== REQUIRED TASK 1 ==
Do these statements agree with the post on the World War I centennial? (a) David Fromkin treats the causes of the war as a murder mystery. (b) All women in England could vote before the war began. (c) The writer read "All Quiet on the Western Front" as a teenager. Answer yes or no for each, and quote the deciding words.
== REQUIRED TASK 2 ==
Reproduce the World War I post word for word. Begin at the words "WW I: It’s been" and stop after "globe from 1914-1918.".

WW I: It’s been a century
Uncategorized August 7th. 2014, 9:18pmThis Summer marks the centennial of The Great War starting in 1914. As an amateur historian I have been interested in WW I since grade school looking at books on weaponry in the local library. As a teenager I read “All Quiet on the Western Front” and discovered that maybe war wasn’t all John Wayne in “The Sands of Iwo Jima” or more appropriately, “Sergeant York” with Gary Cooper. As my interest in military history grew and I delved into warfare from ancient to modern, I came to the conclusion that the 20th century and now the 21st has been cast from the blast furnaces that consumed millions of soldiers and civilians across the globe from 1914-1918.
The causes of the war are more complex than an anarchist’s bullet. Max Hastings gives a blow by blow account of all the government actions and decisions in “Catastrophe: 1914.” In “Europe’s Last Summer” David Fromkin treats the causes as a murder mystery and calls out the principal antagonists as Austro-Hungary vs. Serbia and Germany vs. Russia with their varied alliances drawing in the other European nations. Understanding how such a group of “civilized” countries became embroiled in a costly war is crucial to understanding our own times and the conflicts we have seen and that continue on a depressingly regular basis.
From my personal perspective, I see WW I as a failure of men to appreciate or comprehend that the technological progress of the industrial revolution should have brought about a commensurate change in attitude towards class, empire and the role of government. Nationalism was on the rise. Colonialism was being attacked as exploitive and even racist. The race for European countries to acquire geo-political property wherever they could was ending. After the war, few could afford to maintain them. The saga of India and Indo-China are just a couple of examples that had far reaching ramifications for their colonial masters. Robber Barons vs. the trade unions was fraying the social fabric. Progressive movements initiated the English welfare state. Women were enfranchised in Finland and Sweden before the war, and not until 1928 were all women allowed to vote in England. My point is that the early 20th century had the making of a new Renaissance. Science, technology, art, literature, music all were advancing, but it seems our destructive human nature, our “will to power,” won out. Dr. Paul Kengor uses a religious metaphor and makes the case for the conflict as “the second fall of man.(“wwi-and-the-second-fall-of-man)

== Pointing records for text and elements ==
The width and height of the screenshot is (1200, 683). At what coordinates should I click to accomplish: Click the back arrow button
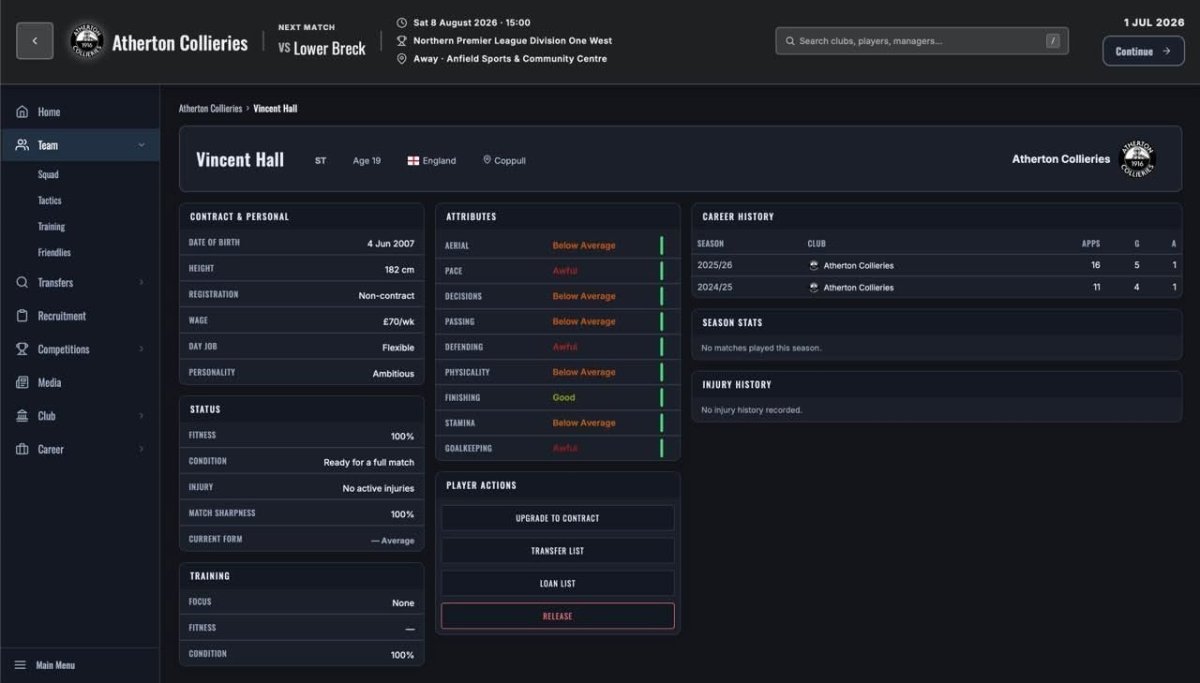[x=35, y=41]
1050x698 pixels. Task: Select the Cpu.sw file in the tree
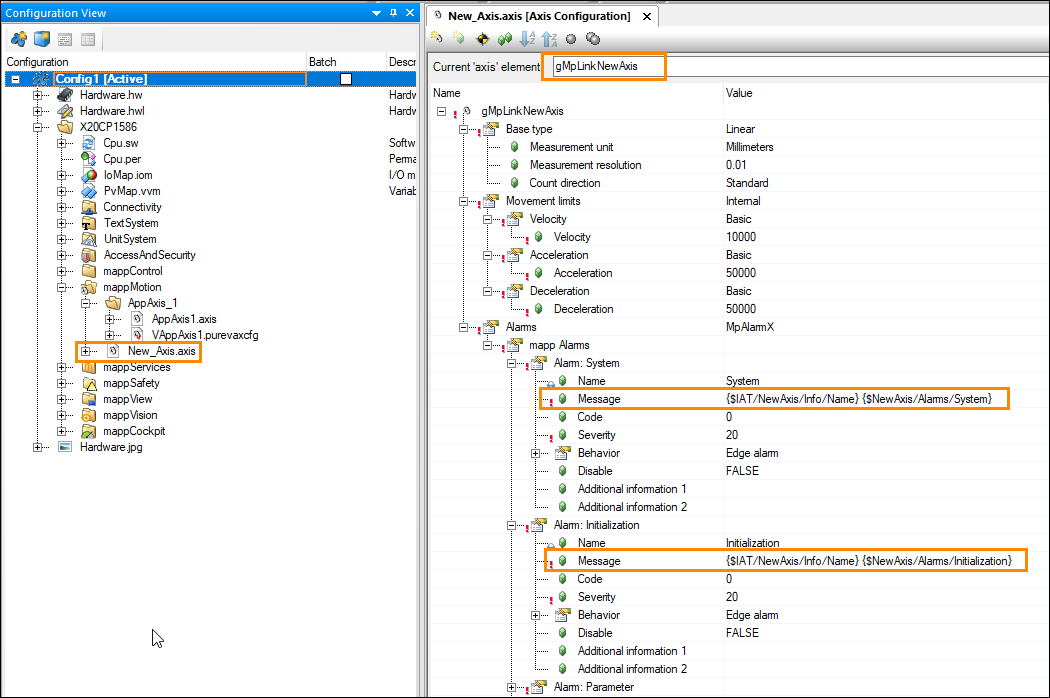point(120,143)

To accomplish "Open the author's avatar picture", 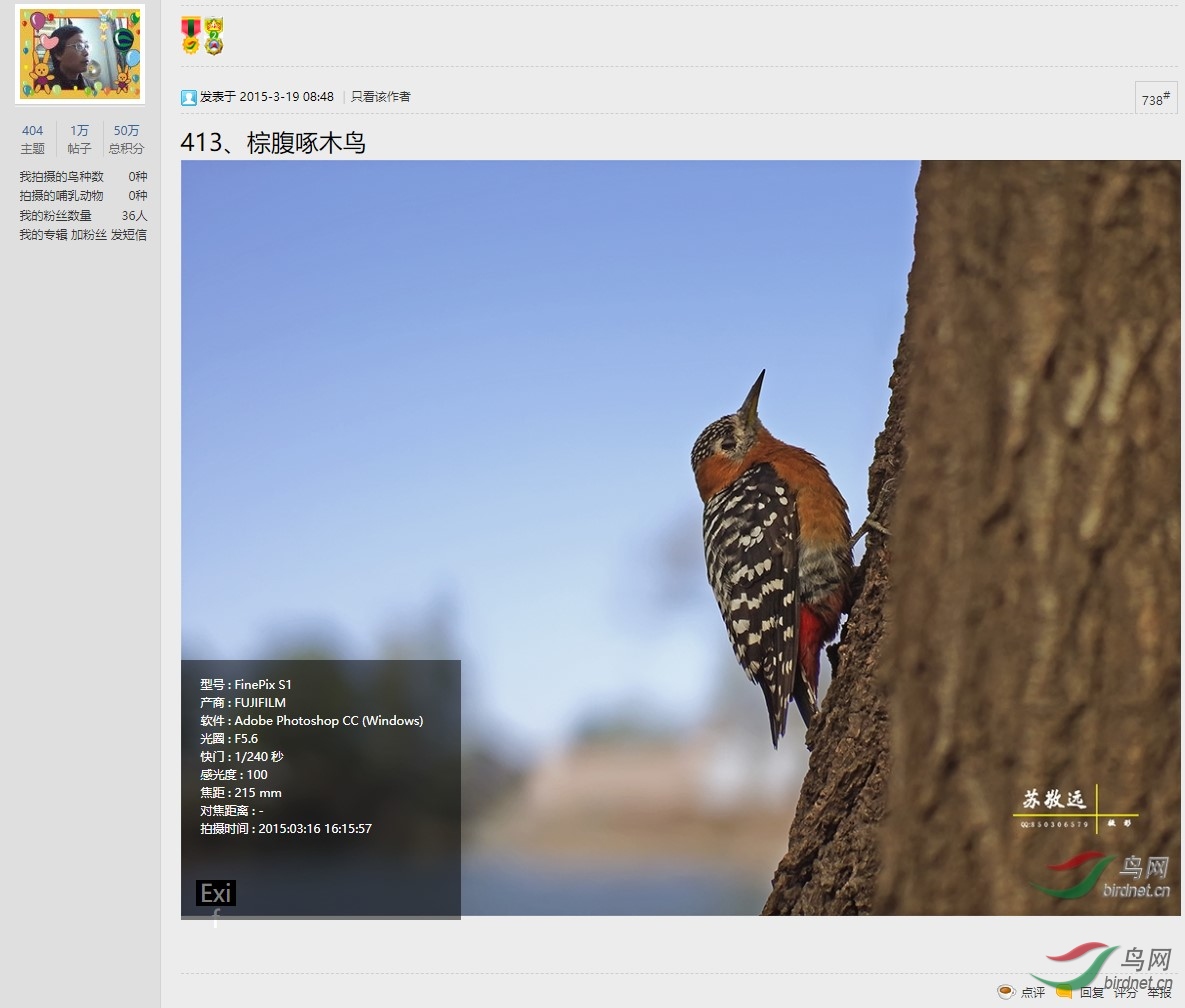I will coord(80,54).
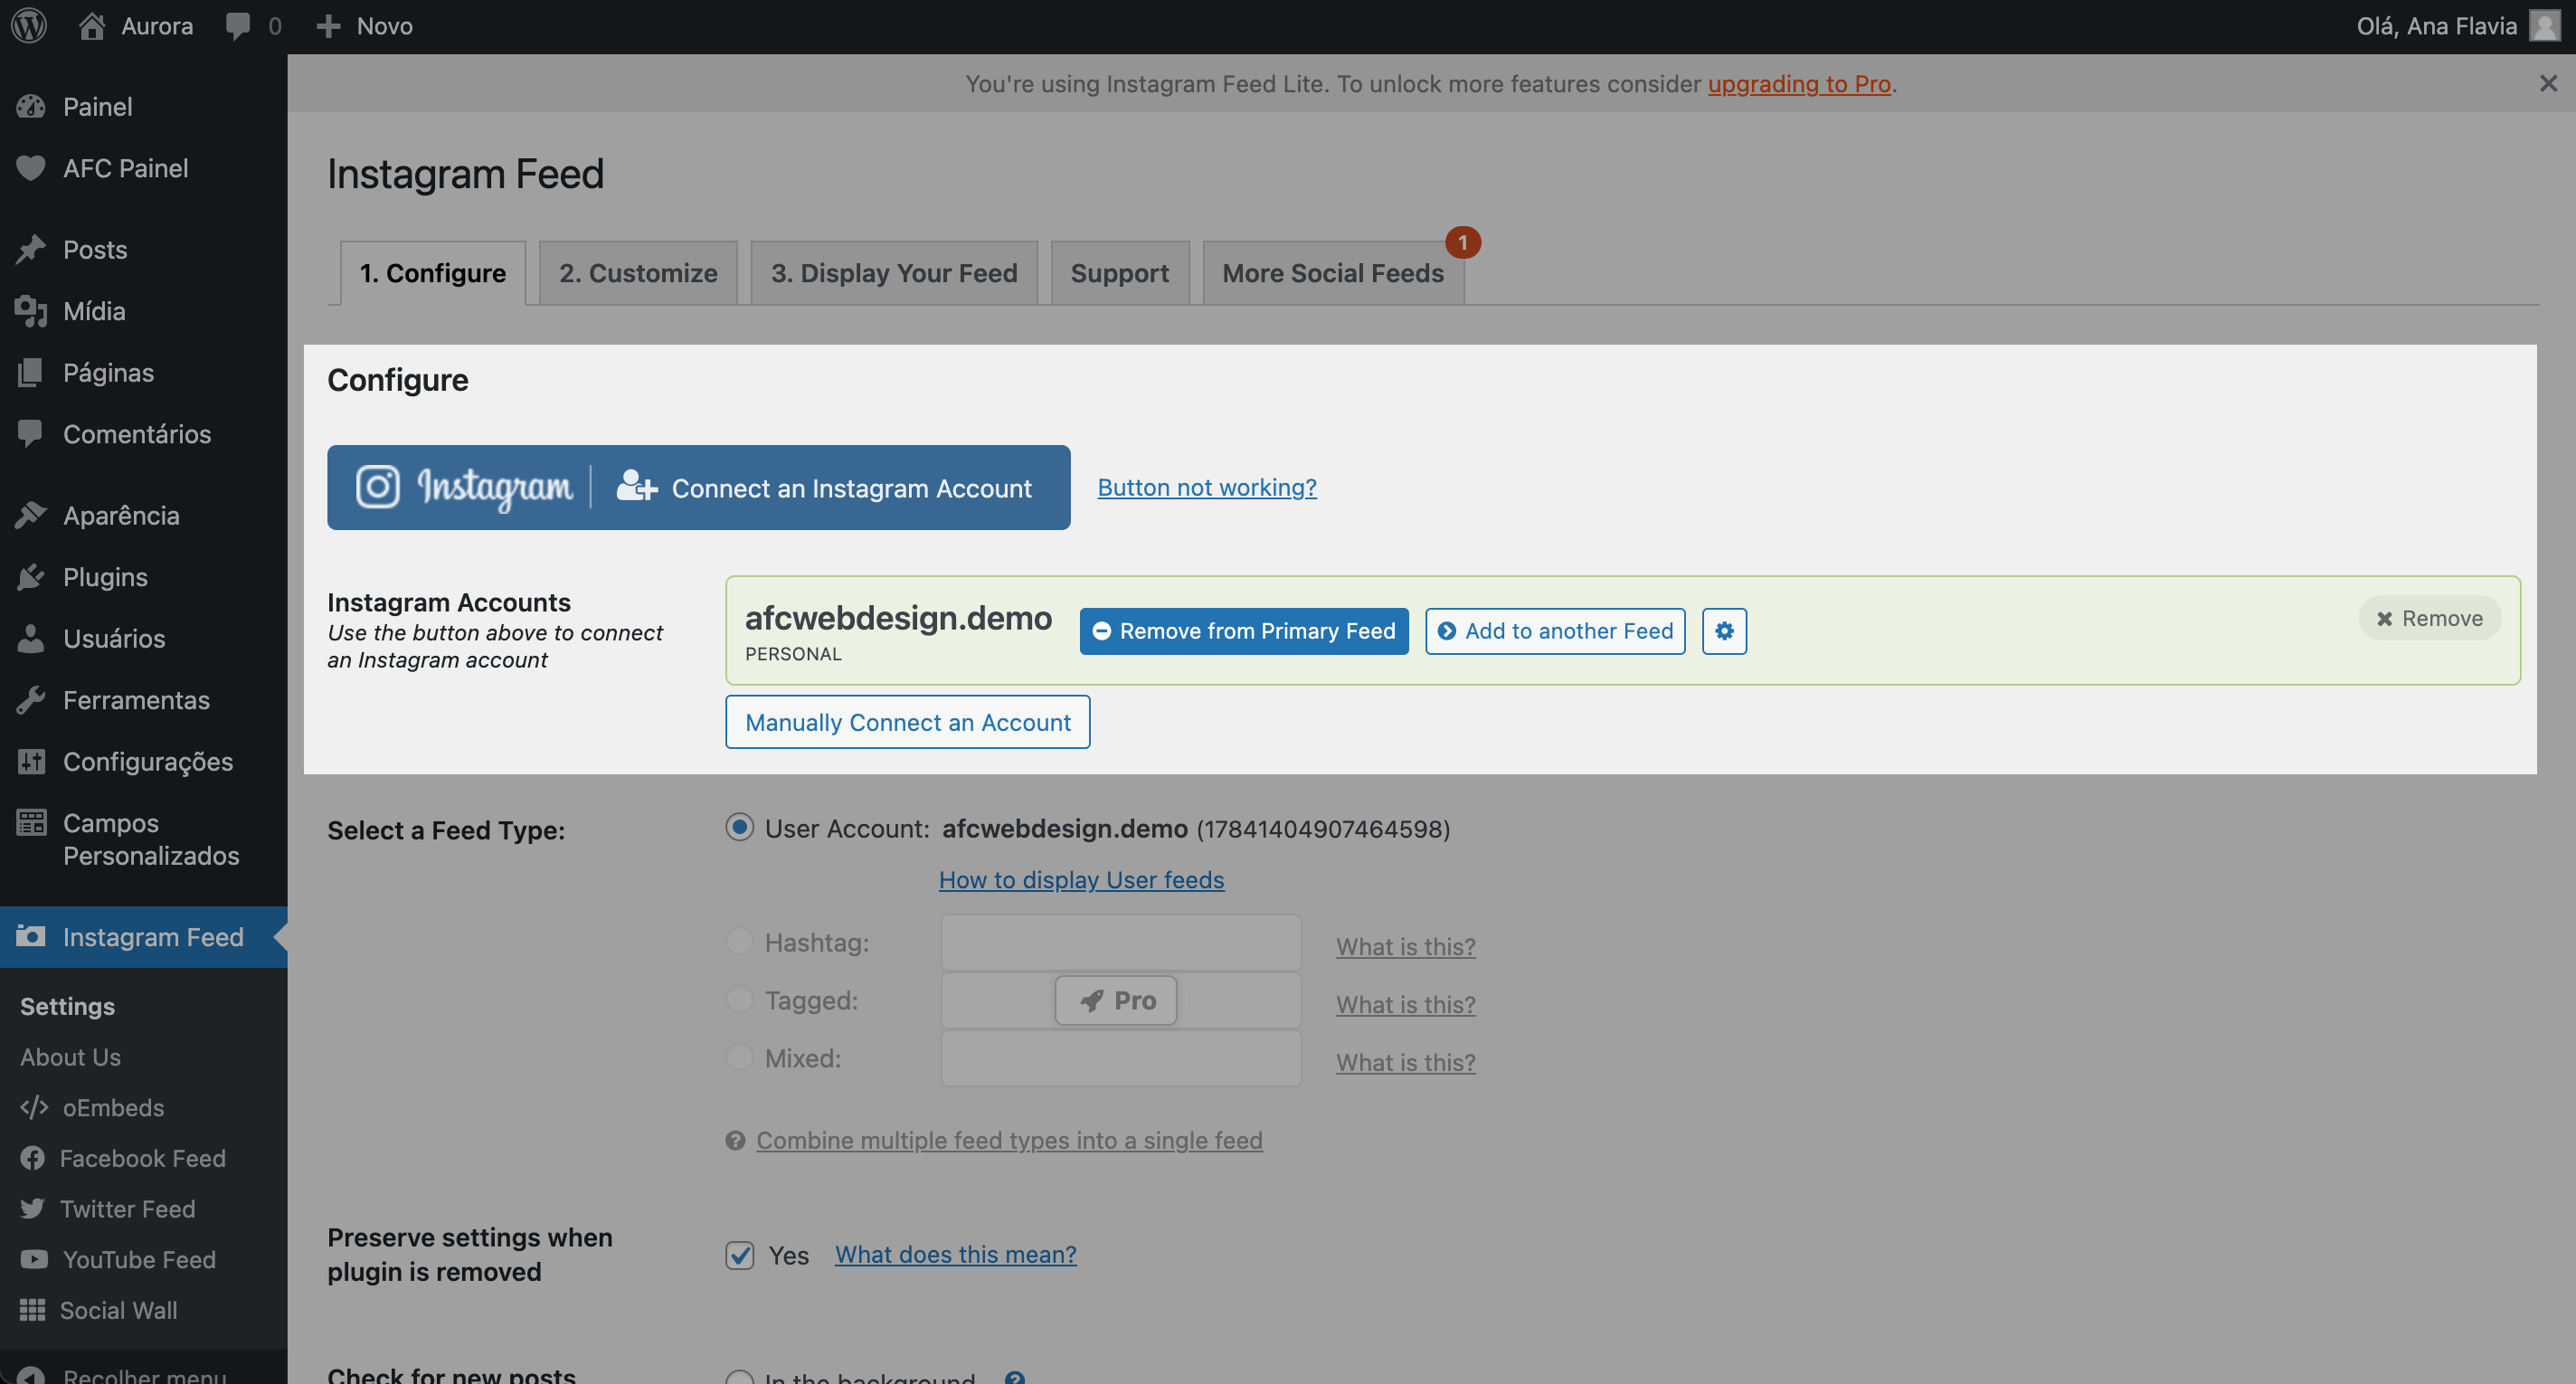
Task: Open the Aurora site home icon
Action: tap(92, 26)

== EXERCISE RESPONSE 1 ==
(a) Yes: "David Fromkin treats the causes as a murder mystery"
(b) No: "not until 1928 were all women allowed to vote in England"
(c) Yes: "As a teenager I read “All Quiet on the Western Front”"

== EXERCISE RESPONSE 2 ==
WW I: It’s been a century
Uncategorized August 7th. 2014, 9:18pmThis Summer marks the centennial of The Great War starting in 1914. As an amateur historian I have been interested in WW I since grade school looking at books on weaponry in the local library. As a teenager I read “All Quiet on the Western Front” and discovered that maybe war wasn’t all John Wayne in “The Sands of Iwo Jima” or more appropriately, “Sergeant York” with Gary Cooper. As my interest in military history grew and I delved into warfare from ancient to modern, I came to the conclusion that the 20th century and now the 21st has been cast from the blast furnaces that consumed millions of soldiers and civilians across the globe from 1914-1918.